§ **Problem details**: Copy the following records line for line, without the pictures.

________________

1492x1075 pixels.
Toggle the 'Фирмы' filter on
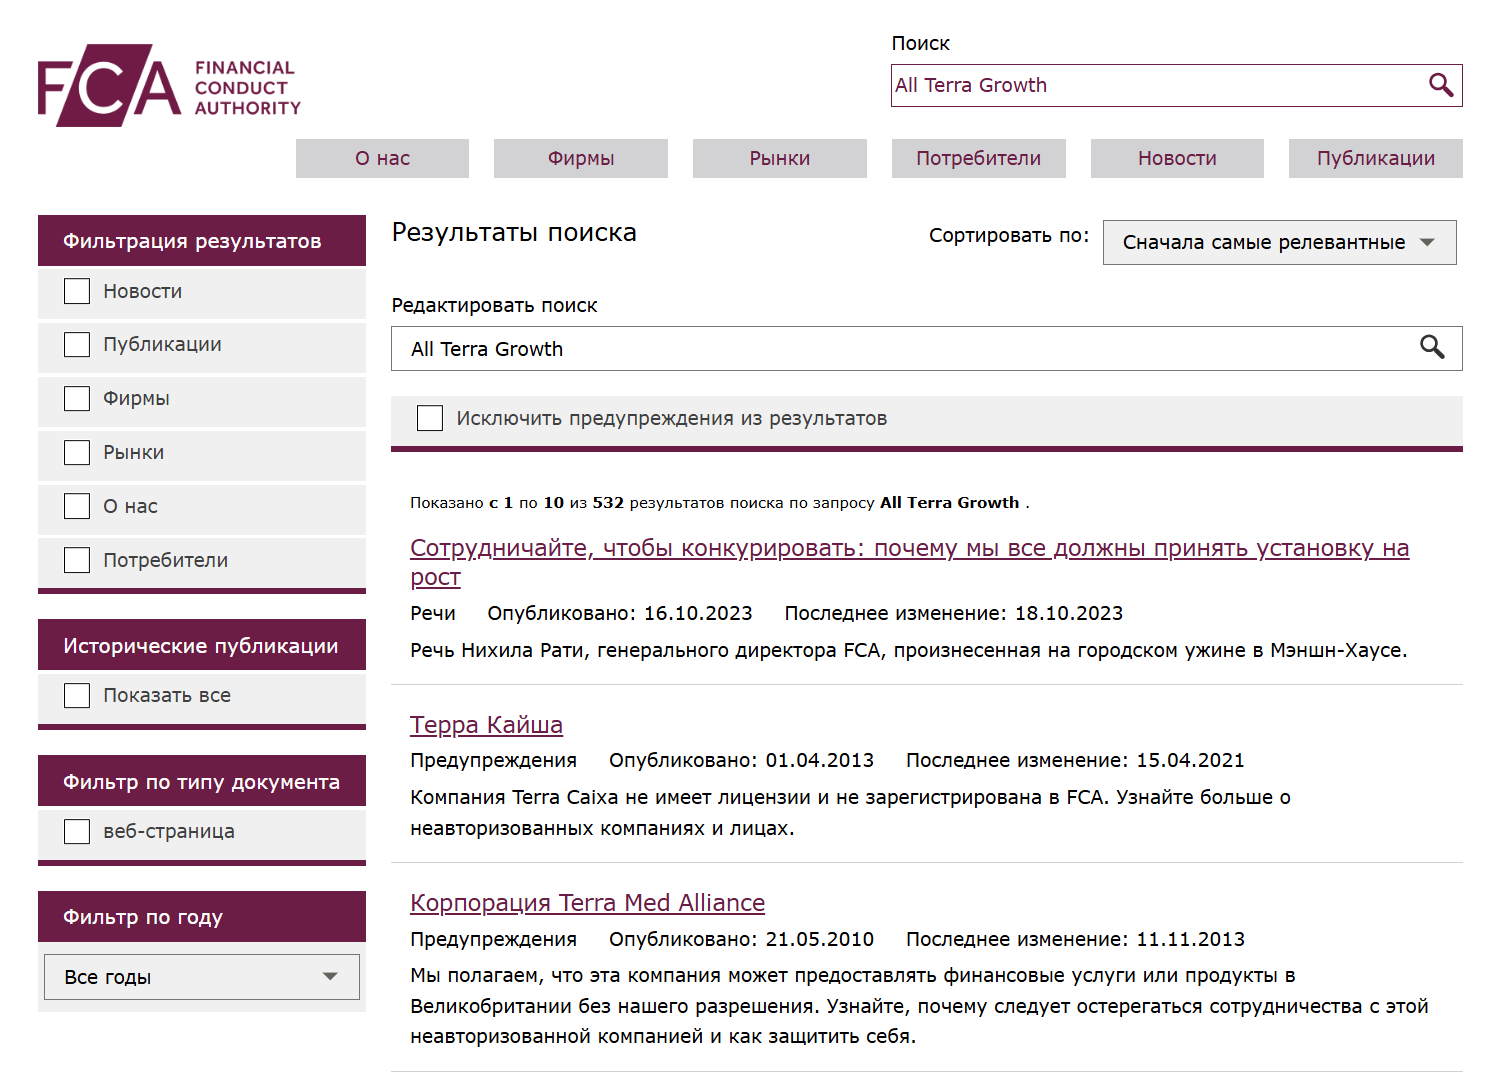click(x=77, y=398)
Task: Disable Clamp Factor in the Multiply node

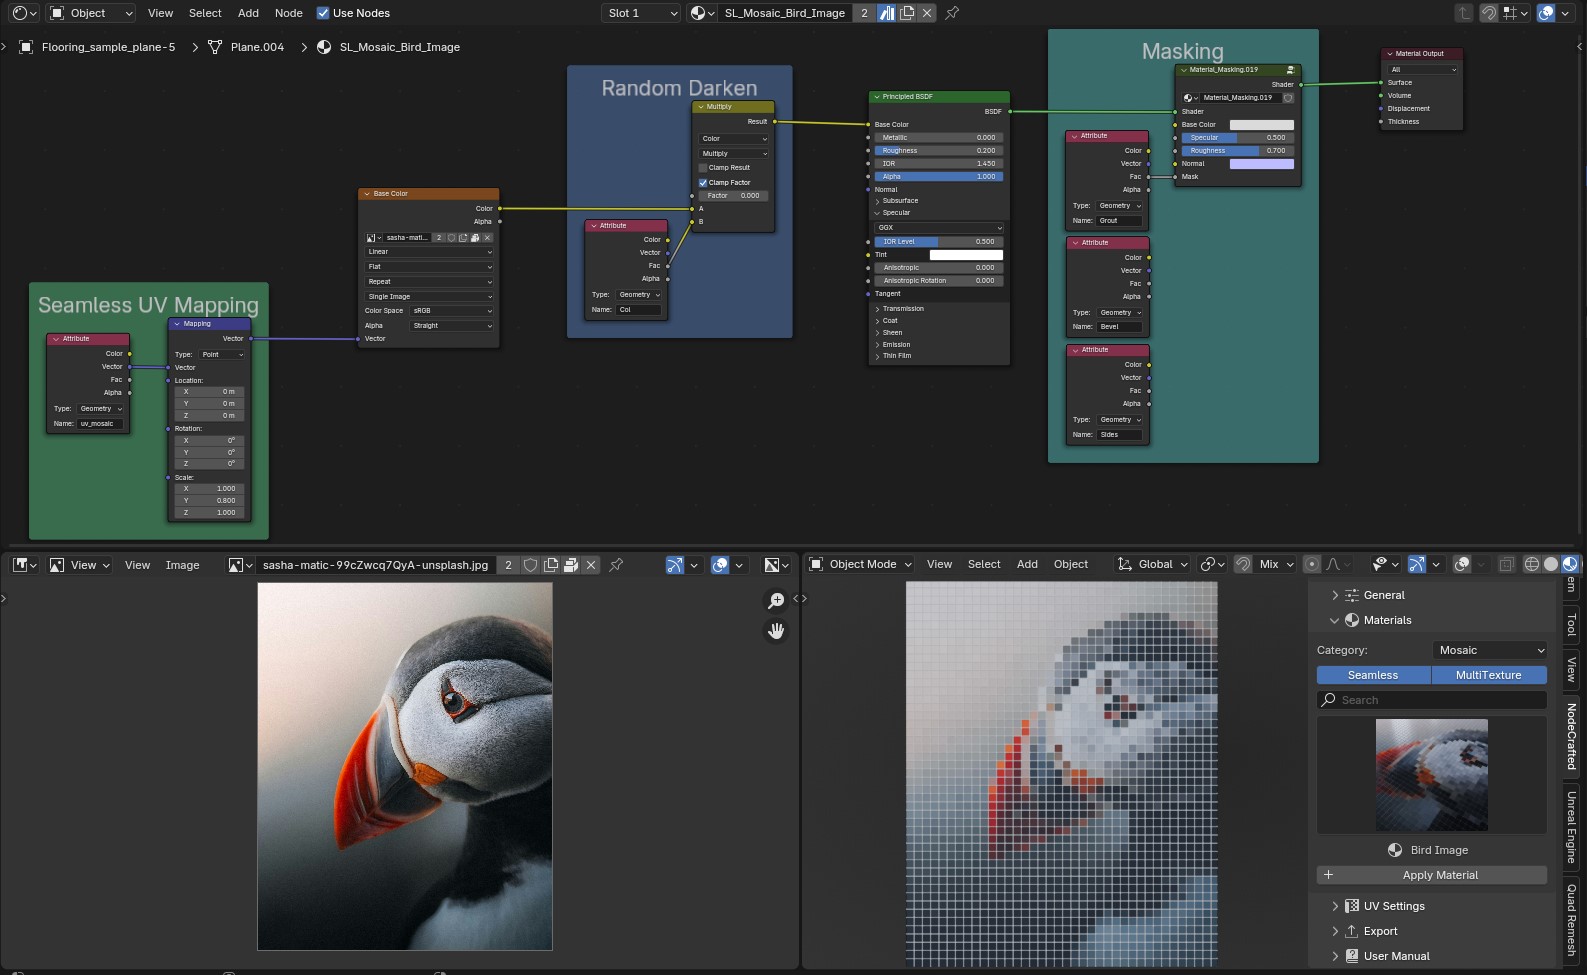Action: 703,183
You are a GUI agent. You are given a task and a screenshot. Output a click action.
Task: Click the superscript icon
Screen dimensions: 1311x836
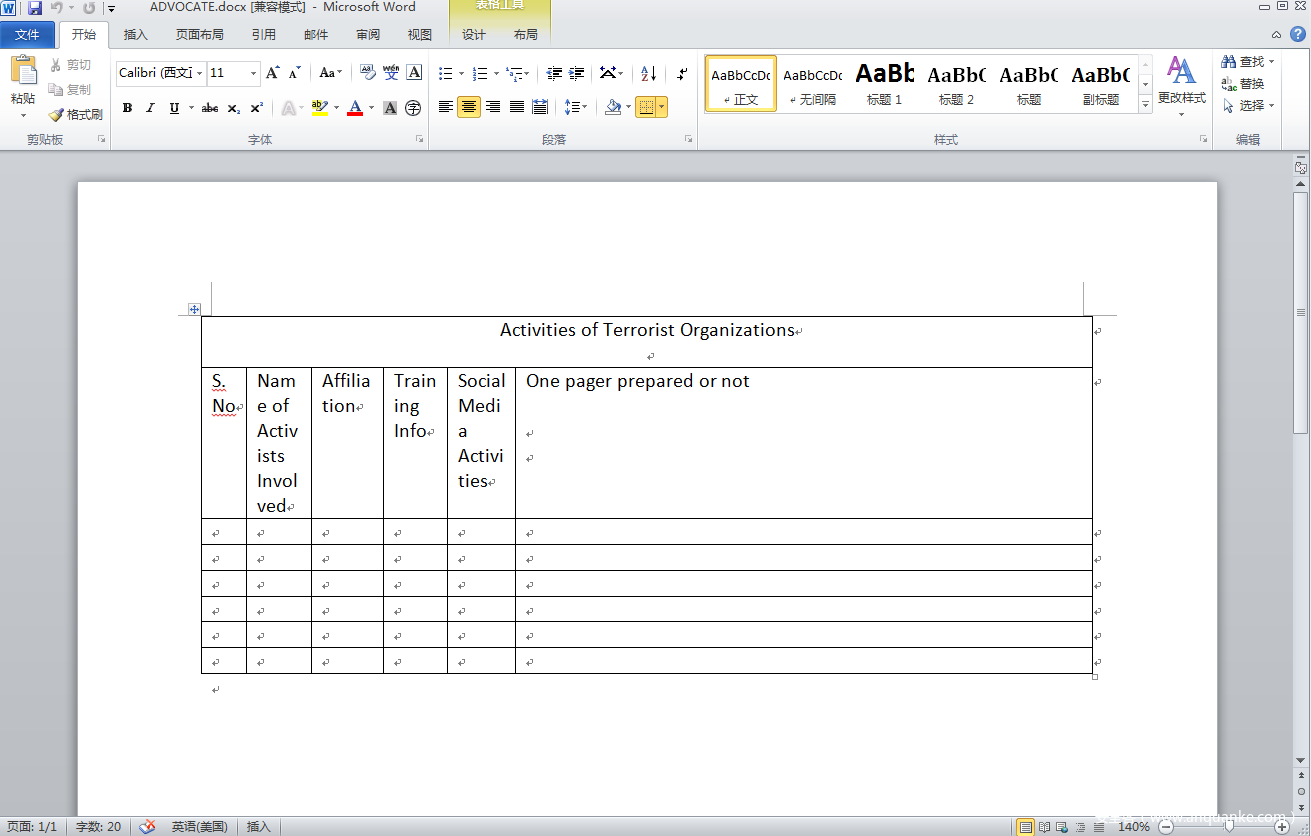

________________

§ **Response below**:
1492x1075 pixels.
Toggle the 'Фирмы' filter on
click(x=77, y=398)
Task: Disable Clamp Factor in the Multiply node

Action: 703,183
You are a GUI agent. You are given a task and a screenshot. Output a click action.
Task: Click the superscript icon
Screen dimensions: 1311x836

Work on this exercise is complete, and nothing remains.